NY bietet einen 200-Millionen-Dollar-Social-Equity-Fonds an, um Minderheitenunternehmen beim Verkauf von Gras zu helfen.  Was ist mit New Jersey?

ANMERKUNG DES HERAUSGEBERS: NJ Cannabis-Insider ist Co-Gastgeber einer Cannabis Career Fair & Business Expo am 5. April an der University of Stockton. (Studenten frei.) Eintrittskarten hier.

Während New York um die Öffnung seines Cannabismarktes für Erwachsene kämpft, hat sein Gouverneur einen mutigen und innovativen Weg gefunden, den Befürworter der sozialen Gerechtigkeit nennen, um sich einen wirklich vielfältigen Pool von Bewerbern in der neuen Marihuana-Industrie zu sichern.

In ihrer Antrittsrede zum Bundesstaat am 5. Januar schlug Gouverneurin Kathy Hochul einen Fonds für soziale Gerechtigkeit in Höhe von 200 Millionen US-Dollar im Staatshaushalt von 216,3 Milliarden US-Dollar vor, der noch festgelegt werden muss, da der Staat seine Frist am Freitag verpasst hat. Die New Yorker Gesetzgeber sollen sich am Montag in Albany erneut treffen.
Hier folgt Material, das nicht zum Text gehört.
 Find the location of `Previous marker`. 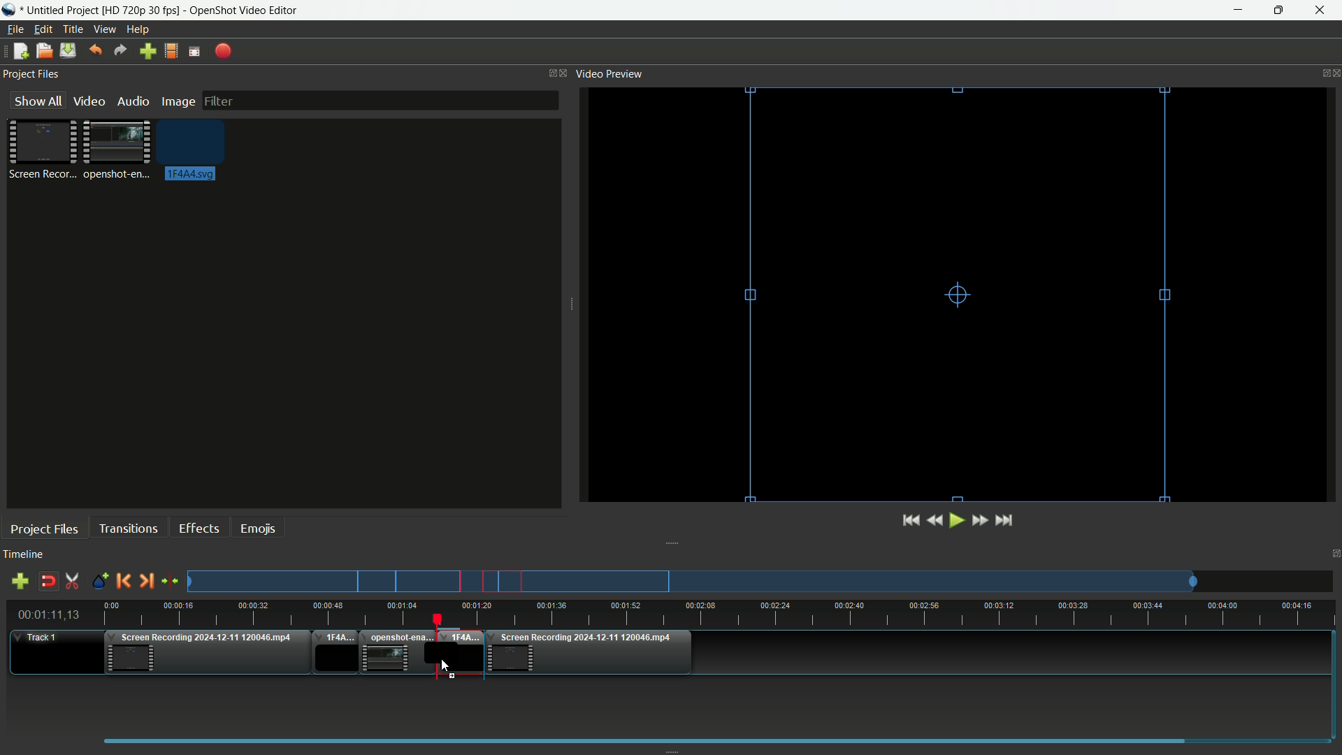

Previous marker is located at coordinates (123, 581).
Der 200-Millionen-Dollar-Fonds, der aus öffentlichen und privaten Mitteln unterstützt wird, soll farbigen Unternehmern und anderen unterrepräsentierten Gruppen den Einstieg ins Geschäft erleichtern.

Obwohl der Idee Einzelheiten fehlen, sagen Hochul und seine Unterstützer, dass der Fonds darauf abzielt, Kapital für diejenigen bereitzustellen, die es am dringendsten benötigen, da die Kosten der Nachfrage eine echte Eintrittsbarriere darstellen.

Dies hat einige Anwälte, die kleine Marihuanazüchter und wohlhabende Investoren vertreten, dazu veranlasst, sich zu fragen: Warum nicht ein sozialer Aktienfonds in New Jersey?

Jeff Brown, Exekutivdirektor der Cannabis-Regulierungskommission des Bundesstaates, sagte, er finde die New Yorker Idee „interessant“, könne aber nicht auf einen ähnlich großen Vorschlag verweisen, um Vielfalt und Inklusion in New Jerseys junger Industrie zu gewährleisten.

„CRC hat Fairness und Inklusivität in jeden Teil der Regeln eingebaut, die wir für den Freizeit-Cannabismarkt geschrieben haben, und wir wissen, dass die Finanzierung ein zusätzliches Element zur Gewährleistung der Marktzugänglichkeit ist“, sagte Brown in einer E-Mail an NJ Cannabis Insider. „Wir haben mit anderen staatlichen Stellen zusammengearbeitet, um den Zugang zu Kapital, Unterstützung bei der Personalentwicklung und Ressourcen für die Geschäftsentwicklung für angehende Unternehmer zu ermitteln, und erwarten in Zukunft neue Initiativen.“

Letzte Woche genehmigte das CRC 68 Erzeuger und Hersteller für eine bedingte Lizenzierung als soziale Fairness-Maßnahme, um kleinen Farmen einen Anteil an einer Branche zu geben, die voraussichtlich mehrere Milliarden Dollar neben Multi-Operator-Staaten und gut betuchten Investoren sein wird.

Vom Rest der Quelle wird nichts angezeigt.